Are what are commonly known as “click-wrap” or “shrinkwrap” software licenses enforceable? If so, under what conditions? Specifically, what is the outcome if a contract is silent with respect to the license of software, but software is delivered and accepted with a license? Similarly, are “web wrap” licenses enforceable (i.e., licenses presented to the customer at time of download of software)?
This question will be answered from a high level in this article – for more detailed advice contact Ravie Govender at firstname.lastname@example.org
The starting point from a South African ICT perspective is looking at the Electronic Communications and Transactions Act (2002) (the ECT Act). The ECT Act provides for legal validity of (for instance) electronic contracts and transactions. This is also in line with popular global standards.
Generally, ordinary electronic signatures are valid and so is an expression of intent. It applies when information is in the form of a data message. Intent
can also be inferred by other means aside from signature.

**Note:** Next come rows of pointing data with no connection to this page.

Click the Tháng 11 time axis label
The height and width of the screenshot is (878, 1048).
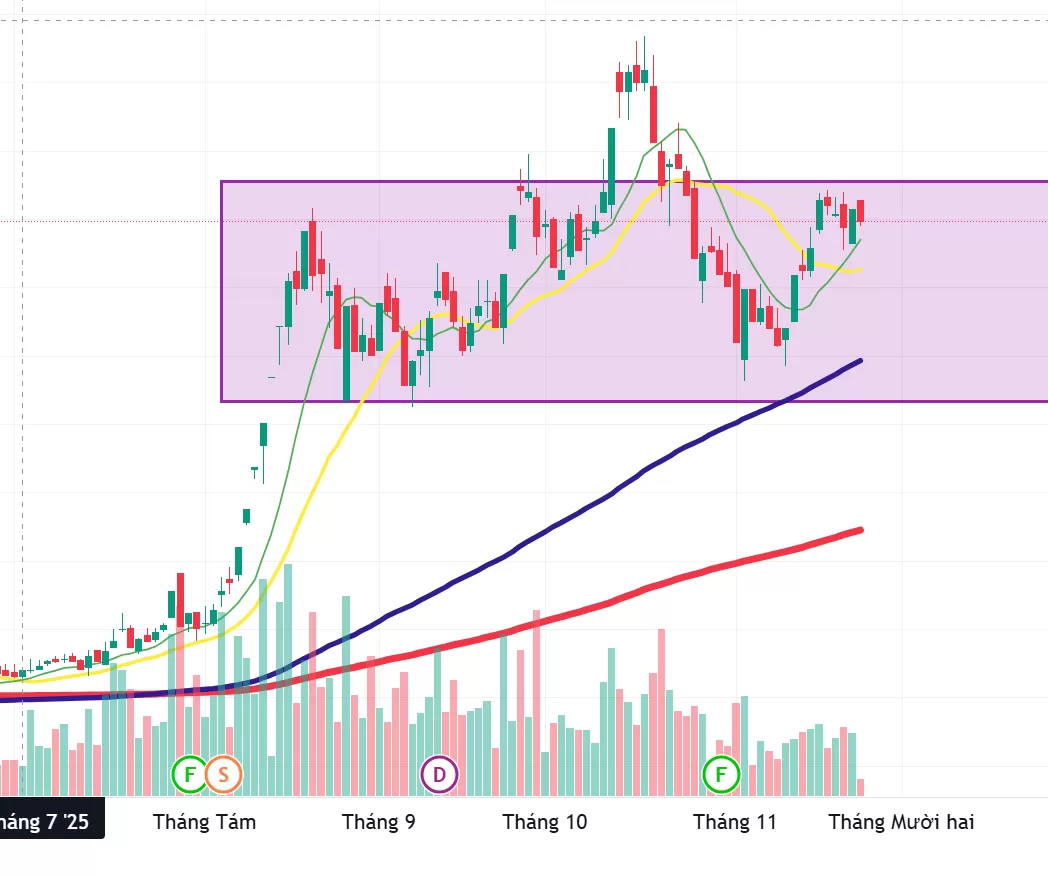[735, 822]
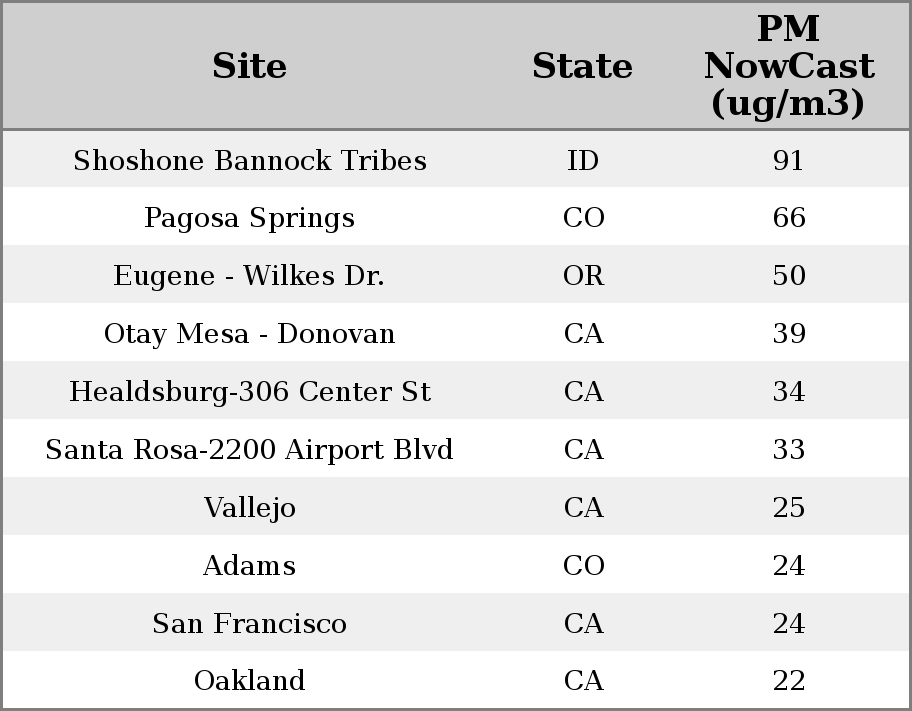Click the Site column header

(249, 66)
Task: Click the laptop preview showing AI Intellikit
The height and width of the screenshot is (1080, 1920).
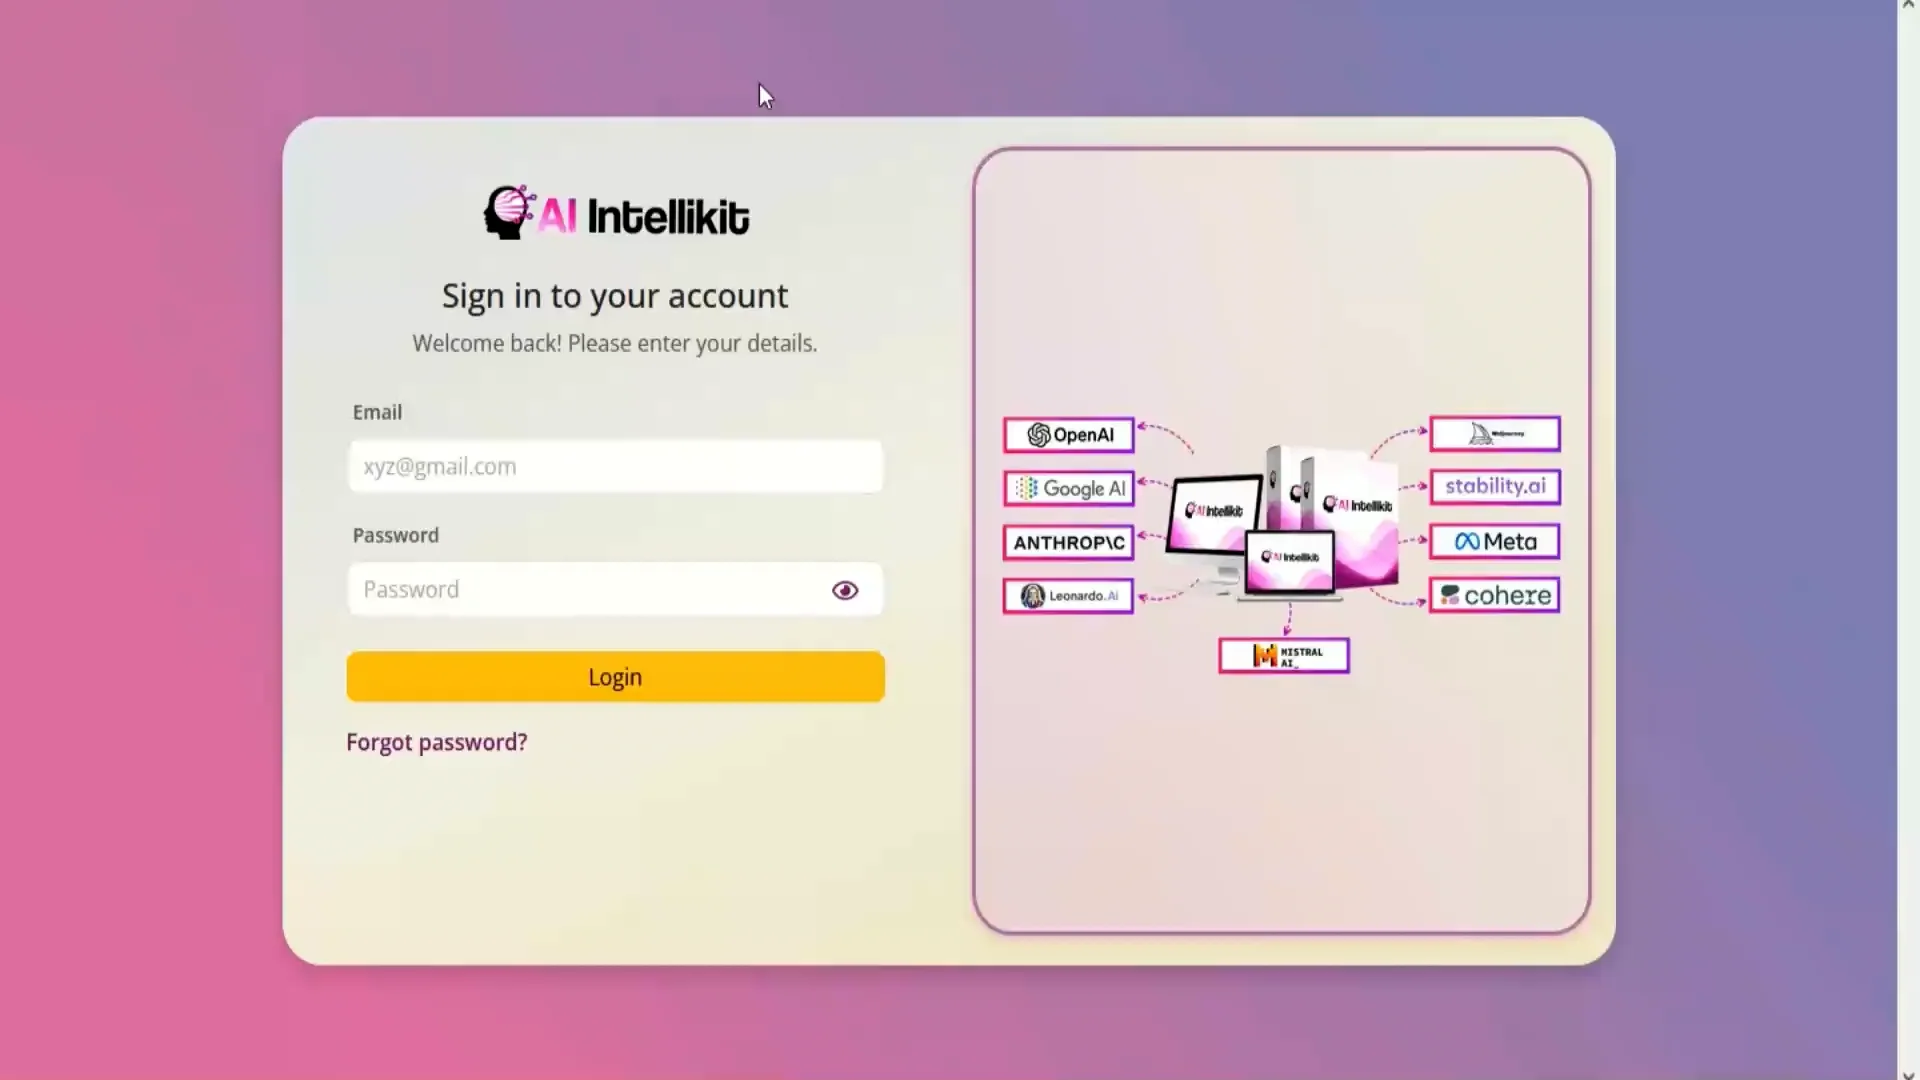Action: click(x=1290, y=560)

Section 22 of the ECT Act states: (1) An agreement is not without legal force and effect merely because it was concluded partly or in whole by means of data messages. (2) An agreement concluded between parties by means of data messages is concluded at the time when and place where the acceptance of the offer was received by the offeror.
Section 26(1) of the ECT Act states: The agreement is valid upon receipt of the acceptance and it is not necessary for the offeror to acknowledge receipt. In terms of the ECT a contract is concluded at the time and place when the offeror receives the message of acceptance and applies to electronic transactions including contracts concluded by email and SMS.
Shrink Wrap and Click Wrap (also called web-wrap and browse-wrap) agreements all refer to the way in which the contracts are concluded, more so than the content thereof.
In Shrink Wrap agreements terms of the agreement become valid and enforceable when the plastic shrink wrap is broken or when the software is installed. Examples of this is when software licenses are placed within the shrink-wrap of the software package itself. There are however instances where it may be voidable if the buyer’s attention was not drawn to the terms and conditions. Usually the T&C’s are contained on the inside of shrink-wrap or the first screen pop-up asking for acceptance when you install software online. These become enforceable and deemed as being acceptable when the shrink wrap is broken and the software/product is used.